**Reading text**
########################################
New York was in the market for a rotation upgrade, and Wells -- having a stellar season with a 3.04 ERA in Detroit -- was an obvious candidate. Just before the Deadline, the teams were closing in on a Rivera-for-Wells trade -- until Michael noticed that his prospect's velocity was increasing
"I never said yes. And right about that time, Mariano's velocity in the Minors jumped to 95-96. I didn't believe it when I saw our report, but I checked it out with scouts from other teams who were there, and it was true. At that point there was no way I was trading him."
Wells was eventually dealt to the Reds, forcing the Yankees to look elsewhere -- specifically, to the Blue Jays, with whom they'd strike a deal for reigning AL Cy Young Award winner David Cone. That worked out OK:

Mets trade David Wright to Toronto for Jose Cruz Jr., 2002
For 13 years, David Wright has been synonymous with the Mets, from first-round pick to MVP candidate to full-on Captain America. But if it weren't for a rival GM turning him down, he might've have gone down in history as Mr. Blue Jay. Er, Captain Canada? We digress.
Wright was still years away from stardom in 2002, on his way to hitting .266 over a full season in the Class A South Atlantic League. And with the Mets looking to make a move at the Deadline, GM Steve Phillips made his third baseman available -- going so far as to call the Blue Jays and offer Wright straight up for outfielder Jose Cruz Jr., who had hit 34 homers and slashed .274/.326/.530 the year prior. According to his assistant GM at the time, Keith Law, Toronto GM J.P. Ricciardi wasn't having it:
"The offer was made, though; I was there when the call came in. J.P.'s reaction was, 'I'm not trading a Major League player for some guy in the Sally League.' And that was pretty much that."
Two years later, that guy in the Sally League made his Major League debut, slashing .293/.332/.525 in his first year with the Mets -- and he hasn't looked back since.
Mariners trade Randy Johnson to Toronto for Steve Karsay and Mike Timlin, 1993
The Blue Jays were reigning World Series champs in 1993, but GM Pat Gillick wasn't satisfied. He wanted another title, and he was chasing two future Hall of Famers to get it: Rickey Henderson and Randy Johnson.
########################################
Pixel coordinate grounding data:
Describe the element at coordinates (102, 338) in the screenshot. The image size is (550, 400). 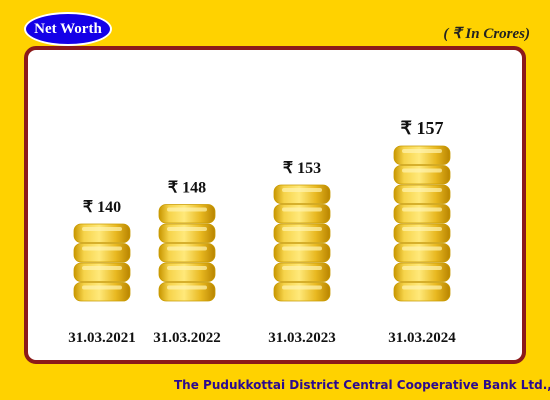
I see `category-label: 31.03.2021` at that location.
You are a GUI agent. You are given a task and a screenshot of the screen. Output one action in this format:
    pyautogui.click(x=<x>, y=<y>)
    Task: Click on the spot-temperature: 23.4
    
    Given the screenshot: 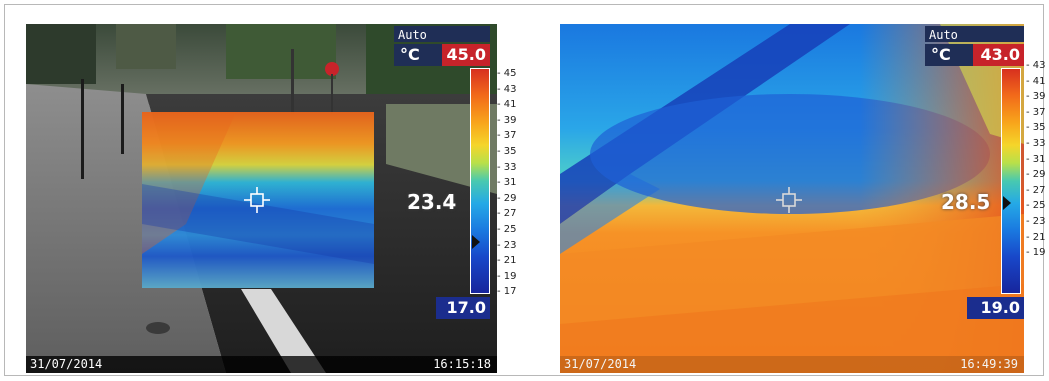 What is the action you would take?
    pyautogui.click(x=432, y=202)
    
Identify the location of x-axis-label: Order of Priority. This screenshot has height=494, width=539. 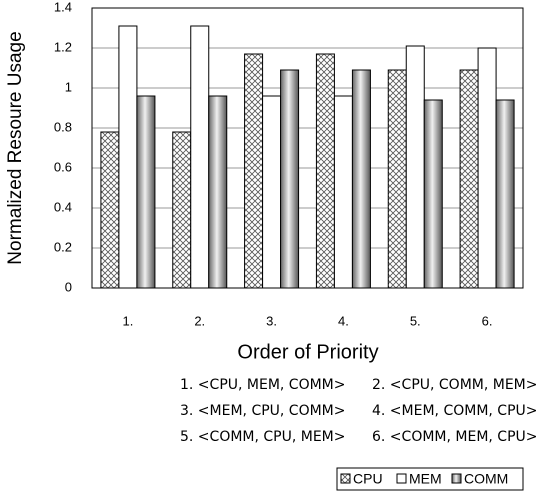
########################################
**Exercise tasks**
A. According to the baseball trades text, what ERA did Wells have in Detroit?
B. Print the lines of the records starting at their first line and ending at the line that contains "at that location.". Omit the pictures from your output.

**Responses to the exercise**
A. Wells had a 3.04 ERA.

B.
Describe the element at coordinates (102, 338) in the screenshot. The image size is (550, 400). 
I see `category-label: 31.03.2021` at that location.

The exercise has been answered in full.